COMPITI
[a] Rispondi in base all'intervista sulle città dopo il lockdown:
(i) Che cosa prenderà il posto dell'isolato?
(ii) Chi pensa di andare a vivere nei borghi, secondo l'intervistato?
(iii) Che desiderio inconscio c'è nella testa di moltissime persone?
[b] Riassumi in due frasi l'intervista sulle città dopo il lockdown.

DOCUMENTO
=-=-=

Avremo maggiore consapevolezza?

"Penso proprio di sì. Guardo all’entusiasmo per il volo spaziale di Elon Musk, c’è tanta voglia di innovare e cambiare. Ma andare su Marte significa anche sistemare i problemi sulla Terra: quelli sono degli obblighi, non se ne dovrebbe nemmeno parlare. Io ho guardato molto i dati, che sono spie di tendenze. Ad esempio la vendita di auto elettriche è aumentata in Europa del 10 per cento mentre quelle tradizionali sono scese del 94 per cento".

La pausa forzata ora è finita.

"Sì, anche se sono convinto che nella testa di moltissime persone, in maniera inconscia, c’è quasi il desiderio di continuare il lockdown, che ha creato una sorta di sicurezza. Adesso fanno fatica a tornare a una ‘normalità’. Molti hanno riprogrammato la loro vita e le loro autonomie. Chi ha figli si è ritrovato con i figli, ha fatto scuola con loro. Chi è studente si è relazionato uno a uno, studente-docente, studente-studente. Nell’innovazione si sono fatti progetti incredibili usando le open source nel mondo".

Le città come cambieranno?

"Nei prossimi anni dovremo efficientare tutto ciò che abbiamo. Cambiare la logistica, i modelli d’uso, la mobilità. Il quartiere prenderà il posto di un isolato perché riunirà più funzioni. Le città si formeranno per raggruppamenti di quartieri molto efficienti e penso che in questo Milano potrebbe trovare una nuova spinta, perché i cittadini sono predisposti. Fare meno grattacieli inutili? Sì. Fare un’architettura che convive con la Natura? Sì. Che non significa mettere gli alberi dentro i vasi sotto a un tetto, è un’altra storia. Se Milano deciderà di piantare un milione o due milioni di alberi, questa cosa la faranno i cittadini".

Qualcuno parla di andare a vivere nei borghi.

"Questo lo pensano sessantenni ricchi con un lavoro che è adatto al borgo. Nelle città vive la maggior parte dell’umanità, andare nei borghi significa lasciare il problema a qualcun altro. E questo è imperdonabile".

=-=-=

ESTRATTO DEI DATI

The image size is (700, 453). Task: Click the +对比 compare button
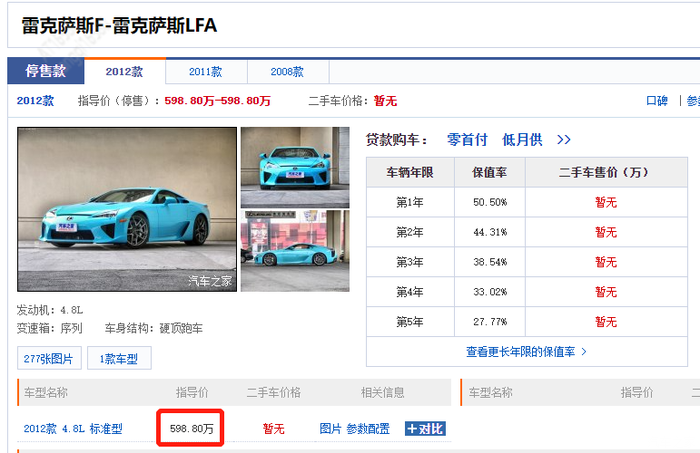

=-=-=

SOLUZIONI DEI COMPITI
[a]
(i) Il quartiere, perché riunirà più funzioni.
(ii) Sessantenni ricchi con un lavoro adatto al borgo.
(iii) Il desiderio di continuare il lockdown.

[b] Secondo l'intervista, dopo il lockdown molte persone fanno fatica a tornare a una normalità, e nei prossimi anni si dovrà rendere più efficiente ciò che si ha, cambiando logistica, modelli d'uso e mobilità. Le città si formeranno per raggruppamenti di quartieri molto efficienti, mentre andare a vivere nei borghi significa lasciare il problema a qualcun altro.